START SUPPLIED INFORMATION

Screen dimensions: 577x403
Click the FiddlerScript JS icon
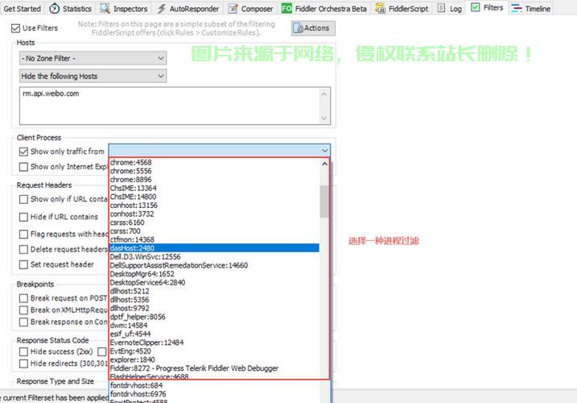(x=380, y=8)
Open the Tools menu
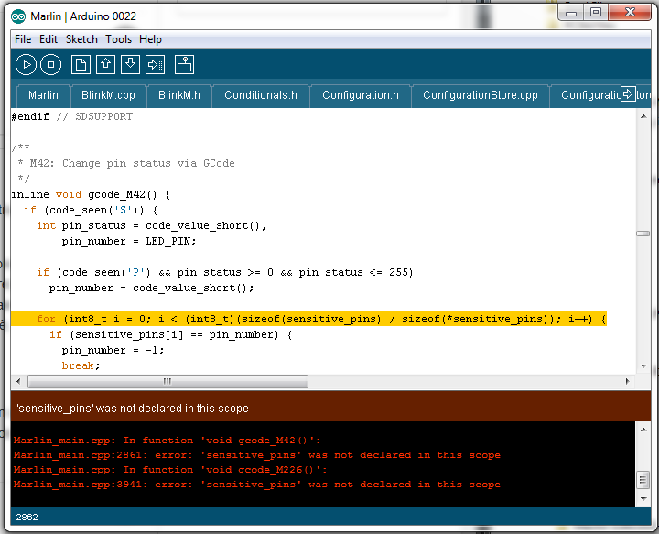The width and height of the screenshot is (659, 534). pos(118,39)
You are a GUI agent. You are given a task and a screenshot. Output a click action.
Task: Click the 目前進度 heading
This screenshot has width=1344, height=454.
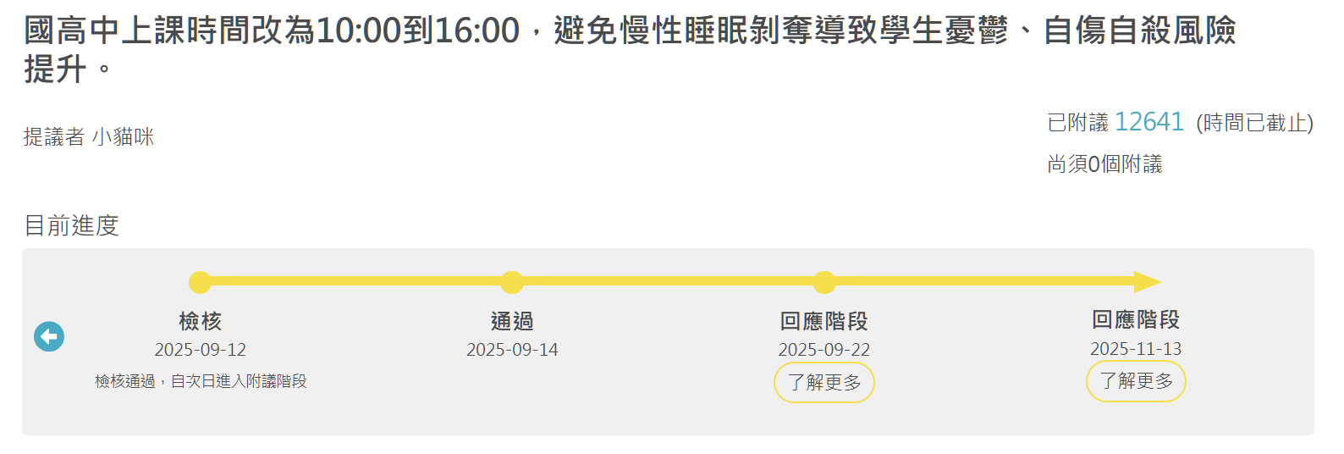(x=71, y=225)
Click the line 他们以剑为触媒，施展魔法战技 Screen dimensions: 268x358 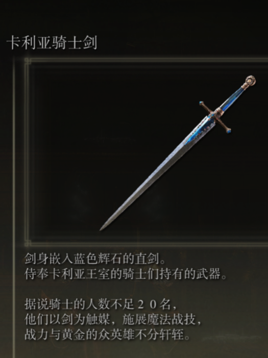point(113,320)
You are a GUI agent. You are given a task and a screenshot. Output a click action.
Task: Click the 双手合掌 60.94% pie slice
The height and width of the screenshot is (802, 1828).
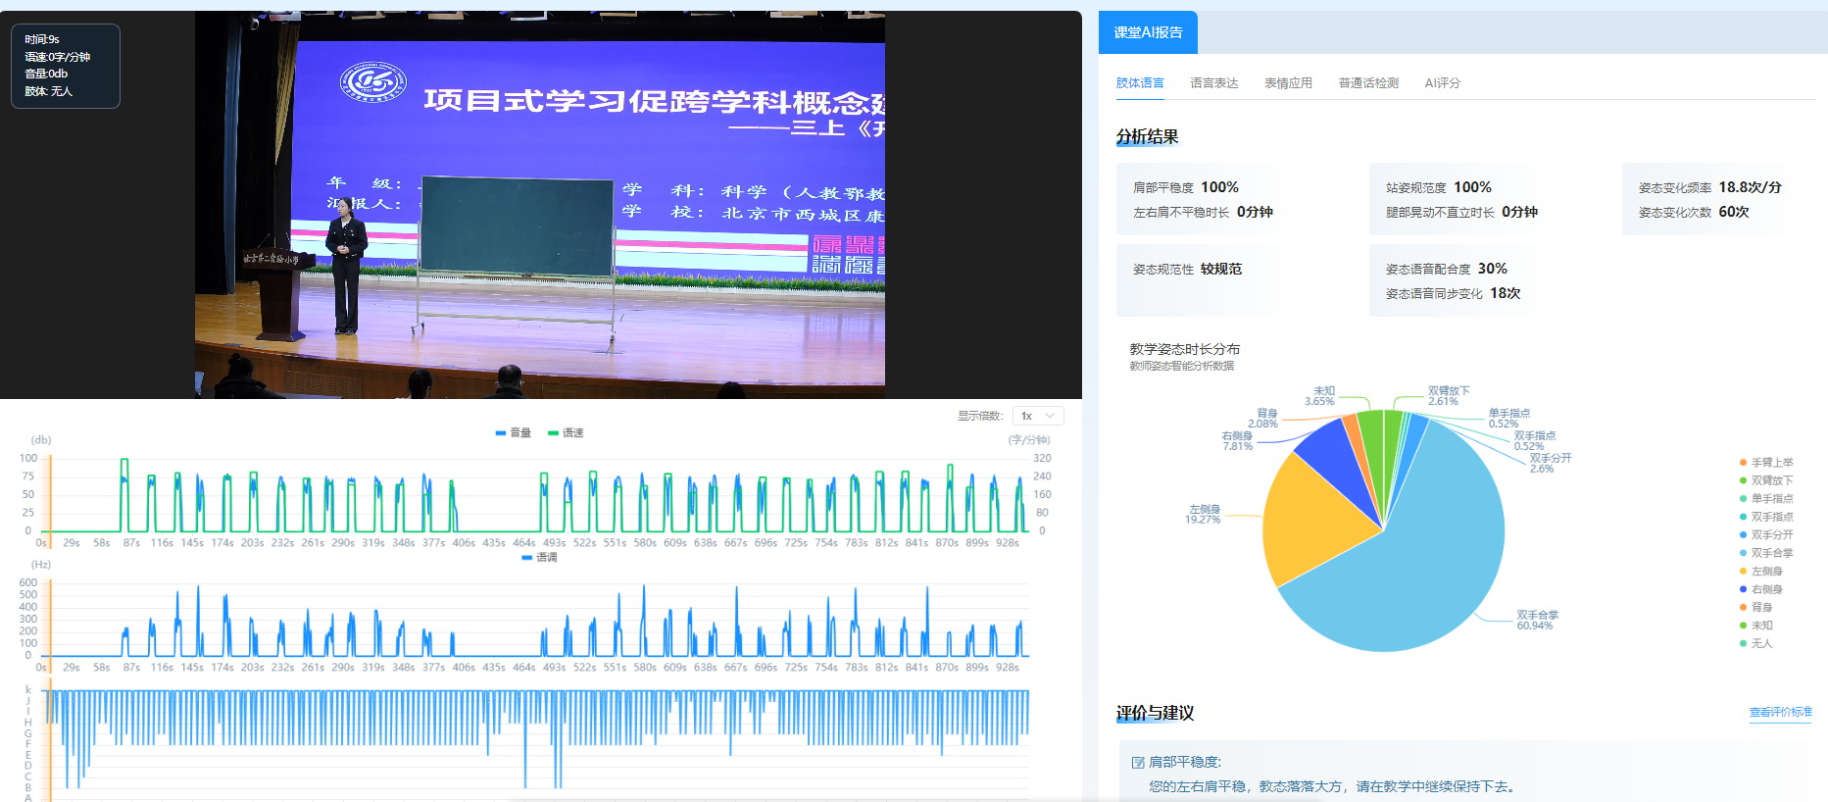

END SUPPLIED INFORMATION

> **PROBLEM DESCRIPTION**
Starting with the first line of the records above and stopping after the line containing "Task: Click the 目前進度 heading", repeat every line exactly and leave out the pictures.

> **YOUR RESPONSE**
Screen dimensions: 577x403
Click the FiddlerScript JS icon
(x=380, y=8)
Open the Tools menu
The width and height of the screenshot is (659, 534). pos(118,39)
You are a GUI agent. You are given a task and a screenshot. Output a click action.
Task: Click the 目前進度 heading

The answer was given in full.